Le Mondial 2026, disputé pour la première fois à 48 équipes, n’aura pas seulement bouleversé les hiérarchies sur le terrain. Il est aussi devenu, match après match, un véritable cimetière à sélectionneurs. Un format élargi, une pression médiatique démultipliée, des fédérations à bout de patience : jamais un tournoi n’avait vu autant de bancs changer de titulaire en si peu de temps.
Les départs déjà actés
Sabri Lamouchi (Tunisie) ouvre le bal. Nommé cinq mois avant la compétition, le technicien franco-tunisien est limogé dans la nuit suivant la défaite 5-1 face à la Suède, juste après le premier match de Coupe du monde des Aigles de Carthage. La Fédération tunisienne le remplace dans la foulée par Hervé Renard, dans l’espoir d’un électrochoc, sans succès : la Tunisie s’incline ensuite contre le Japon et les Pays-Bas et termine le tournoi sans le moindre point, précipitant le départ de Renard à son tour.
Hong Myung-bo (Corée du Sud) démissionne après une élimination dès la phase de groupes, la sélection sud-coréenne n’ayant décroché qu’une seule victoire, face à la République tchèque, avant de chuter contre le Mexique et l’Afrique du Sud.
Steve Clarke (Écosse) quitte lui aussi son poste après une sortie de route dès les poules.
Miroslav Koubek (Tchéquie) part le lendemain de Lamouchi : la Tchéquie boucle le tournoi avec un seul point, sans la moindre victoire.
Ronald Koeman (Pays-Bas) ne prolonge pas son contrat après l’élimination des Oranje en huitièmes face au Maroc (3-2 aux tirs au but, après un 1-1 à Monterrey). Il devient à ce moment-là le quatrième entraîneur à perdre son poste durant cette compétition.
Marcelo Bielsa (Uruguay) démissionne après l’élimination dès les seizièmes, endossant l’entière responsabilité de l’échec, un geste habituel pour l’Argentin, qui avait également vécu une sortie similaire avec l’Argentine en 2002.
Sebastián Beccacece (Équateur) part après l’élimination face au Mexique, mais dans un cas de figure différent : son contrat avec la Fédération équatorienne prenait fin avec la Coupe du monde, un départ programmé de longue date plutôt qu’un limogeage.
Julian Nagelsmann (Allemagne) est le cas le plus retentissant.
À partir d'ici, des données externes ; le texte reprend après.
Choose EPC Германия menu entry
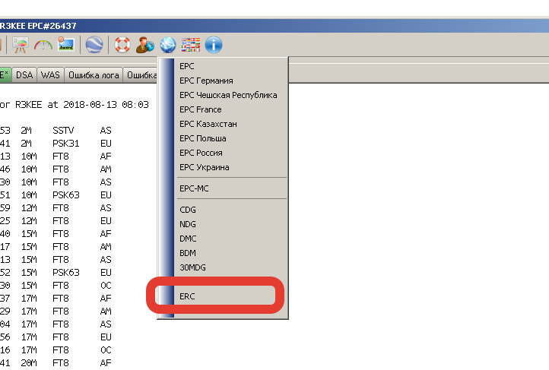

Éliminée dès les seizièmes de finale par le modeste Paraguay, la Mannschaft plonge dans la crise. Sous contrat jusqu’en 2028, Nagelsmann a finalement démissionné, une décision entérinée à l’unanimité par le conseil de surveillance de la DFB, ses deux adjoints quittant également leurs fonctions. La Fédération allemande a d’ores et déjà entamé des discussions avec Jürgen Klopp, aujourd’hui directeur mondial du football chez Red Bull, pour lui succéder.
Les dossiers encore en suspens
Pape Thiaw (Sénégal). La situation est confuse : selon certaines sources, il aurait remis sa démission après l’élimination en huitièmes face à la Belgique (3-2), dans un climat très tendu (pétition de plus de 30 000 signatures, mise en retrait du milieu Pape Guèye). D’autres médias sénégalais affirment au contraire qu’il réaffirme sa volonté de rester à la tête des Lions malgré les critiques. Rien n’est donc officiellement tranché à ce stade.
Vladimir Petkovic (Algérie) semble, lui, en sursis avancé. Pourtant prolongé jusqu’en 2028 à peine un mois avant le Mondial, le technicien bosno-suisse voit son sort scellé après l’élimination en seizièmes face à la Suisse (2-0) : plusieurs sources évoquent désormais son départ, avec une clause négociée permettant à la Fédération algérienne de se séparer de lui en cas d’échec au Mondial, moyennant une indemnité. Le nom d’Éric Chelle circule pour lui succéder.
Emerse Faé (Côte d’Ivoire). Son sort n’a pas encore été tranché publiquement à l’heure où ces lignes sont écrites ; son avenir dépendra probablement du parcours final des Éléphants et des discussions à venir avec la fédération ivoirienne.